▼▼▼

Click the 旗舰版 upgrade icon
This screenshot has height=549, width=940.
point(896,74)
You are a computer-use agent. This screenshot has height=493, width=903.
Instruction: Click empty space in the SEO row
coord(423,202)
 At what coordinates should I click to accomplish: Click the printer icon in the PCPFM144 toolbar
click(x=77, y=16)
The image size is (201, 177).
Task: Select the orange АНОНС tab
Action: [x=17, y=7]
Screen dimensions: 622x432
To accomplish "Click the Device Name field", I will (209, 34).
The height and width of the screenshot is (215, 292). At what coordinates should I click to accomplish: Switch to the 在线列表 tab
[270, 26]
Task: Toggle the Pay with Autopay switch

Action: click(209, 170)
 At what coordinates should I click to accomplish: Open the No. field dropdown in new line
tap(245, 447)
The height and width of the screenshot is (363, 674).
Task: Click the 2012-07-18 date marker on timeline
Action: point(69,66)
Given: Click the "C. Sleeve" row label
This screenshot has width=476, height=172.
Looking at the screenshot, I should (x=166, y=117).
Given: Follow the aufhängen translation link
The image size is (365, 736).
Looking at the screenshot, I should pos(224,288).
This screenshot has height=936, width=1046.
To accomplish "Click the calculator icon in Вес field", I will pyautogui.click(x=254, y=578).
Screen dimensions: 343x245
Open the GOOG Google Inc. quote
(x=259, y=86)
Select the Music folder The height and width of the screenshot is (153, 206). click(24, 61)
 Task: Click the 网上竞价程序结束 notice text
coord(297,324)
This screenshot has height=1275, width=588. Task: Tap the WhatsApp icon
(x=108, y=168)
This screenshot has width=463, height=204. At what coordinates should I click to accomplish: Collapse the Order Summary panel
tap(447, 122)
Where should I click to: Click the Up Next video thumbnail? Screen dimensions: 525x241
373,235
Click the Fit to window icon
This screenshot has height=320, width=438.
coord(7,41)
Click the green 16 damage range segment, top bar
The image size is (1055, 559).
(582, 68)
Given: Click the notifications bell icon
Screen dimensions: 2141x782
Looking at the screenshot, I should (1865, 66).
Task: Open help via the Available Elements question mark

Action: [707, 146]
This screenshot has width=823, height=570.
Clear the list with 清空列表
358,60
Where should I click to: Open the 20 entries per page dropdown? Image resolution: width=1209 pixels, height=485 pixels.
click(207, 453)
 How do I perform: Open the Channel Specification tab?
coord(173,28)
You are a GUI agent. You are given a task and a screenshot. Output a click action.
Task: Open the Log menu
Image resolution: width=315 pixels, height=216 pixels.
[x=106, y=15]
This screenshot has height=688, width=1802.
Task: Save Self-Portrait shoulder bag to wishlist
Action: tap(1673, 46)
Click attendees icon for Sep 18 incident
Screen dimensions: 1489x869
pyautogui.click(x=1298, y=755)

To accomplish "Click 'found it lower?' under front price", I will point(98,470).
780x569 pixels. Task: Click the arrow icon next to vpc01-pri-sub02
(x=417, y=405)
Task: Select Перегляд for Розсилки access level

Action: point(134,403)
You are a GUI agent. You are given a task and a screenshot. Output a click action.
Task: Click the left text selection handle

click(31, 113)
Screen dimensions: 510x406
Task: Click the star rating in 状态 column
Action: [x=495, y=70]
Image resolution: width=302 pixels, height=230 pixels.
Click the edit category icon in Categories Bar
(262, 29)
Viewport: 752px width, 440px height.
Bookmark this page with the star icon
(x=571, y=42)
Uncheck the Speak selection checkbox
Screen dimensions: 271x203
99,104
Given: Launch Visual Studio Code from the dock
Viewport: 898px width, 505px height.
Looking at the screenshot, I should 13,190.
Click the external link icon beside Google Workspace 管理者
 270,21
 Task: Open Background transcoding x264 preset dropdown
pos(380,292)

▲▲▲

Quote all of the entries verbatim.

Click the 旗舰版 upgrade icon
This screenshot has height=549, width=940.
point(896,74)
You are a computer-use agent. This screenshot has height=493, width=903.
Instruction: Click empty space in the SEO row
coord(423,202)
 At what coordinates should I click to accomplish: Click the printer icon in the PCPFM144 toolbar
click(x=77, y=16)
The image size is (201, 177).
Task: Select the orange АНОНС tab
Action: [x=17, y=7]
Screen dimensions: 622x432
To accomplish "Click the Device Name field", I will (209, 34).
The height and width of the screenshot is (215, 292). At what coordinates should I click to accomplish: Switch to the 在线列表 tab
[270, 26]
Task: Toggle the Pay with Autopay switch

Action: click(209, 170)
 At what coordinates should I click to accomplish: Open the No. field dropdown in new line
tap(245, 447)
The height and width of the screenshot is (363, 674).
Task: Click the 2012-07-18 date marker on timeline
Action: point(69,66)
Given: Click the "C. Sleeve" row label
This screenshot has width=476, height=172.
Looking at the screenshot, I should (x=166, y=117).
Given: Follow the aufhängen translation link
The image size is (365, 736).
Looking at the screenshot, I should pos(224,288).
This screenshot has height=936, width=1046.
To accomplish "Click the calculator icon in Вес field", I will pyautogui.click(x=254, y=578).
Screen dimensions: 343x245
Open the GOOG Google Inc. quote
(x=259, y=86)
Select the Music folder The height and width of the screenshot is (153, 206). click(24, 61)
 Task: Click the 网上竞价程序结束 notice text
coord(297,324)
This screenshot has height=1275, width=588. Task: Tap the WhatsApp icon
(x=108, y=168)
This screenshot has width=463, height=204. At what coordinates should I click to accomplish: Collapse the Order Summary panel
tap(447, 122)
Where should I click to: Click the Up Next video thumbnail? Screen dimensions: 525x241
373,235
Click the Fit to window icon
This screenshot has height=320, width=438.
coord(7,41)
Click the green 16 damage range segment, top bar
The image size is (1055, 559).
(582, 68)
Given: Click the notifications bell icon
Screen dimensions: 2141x782
Looking at the screenshot, I should (1865, 66).
Task: Open help via the Available Elements question mark

Action: [707, 146]
This screenshot has width=823, height=570.
Clear the list with 清空列表
358,60
Where should I click to: Open the 20 entries per page dropdown? Image resolution: width=1209 pixels, height=485 pixels.
click(207, 453)
 How do I perform: Open the Channel Specification tab?
coord(173,28)
You are a GUI agent. You are given a task and a screenshot. Output a click action.
Task: Open the Log menu
Image resolution: width=315 pixels, height=216 pixels.
[x=106, y=15]
This screenshot has height=688, width=1802.
Task: Save Self-Portrait shoulder bag to wishlist
Action: tap(1673, 46)
Click attendees icon for Sep 18 incident
Screen dimensions: 1489x869
pyautogui.click(x=1298, y=755)

To accomplish "Click 'found it lower?' under front price", I will point(98,470).
780x569 pixels. Task: Click the arrow icon next to vpc01-pri-sub02
(x=417, y=405)
Task: Select Перегляд for Розсилки access level

Action: point(134,403)
You are a GUI agent. You are given a task and a screenshot. Output a click action.
Task: Click the left text selection handle

click(31, 113)
Screen dimensions: 510x406
Task: Click the star rating in 状态 column
Action: [x=495, y=70]
Image resolution: width=302 pixels, height=230 pixels.
Click the edit category icon in Categories Bar
(262, 29)
Viewport: 752px width, 440px height.
Bookmark this page with the star icon
(x=571, y=42)
Uncheck the Speak selection checkbox
Screen dimensions: 271x203
99,104
Given: Launch Visual Studio Code from the dock
Viewport: 898px width, 505px height.
Looking at the screenshot, I should 13,190.
Click the external link icon beside Google Workspace 管理者
 270,21
 Task: Open Background transcoding x264 preset dropdown
pos(380,292)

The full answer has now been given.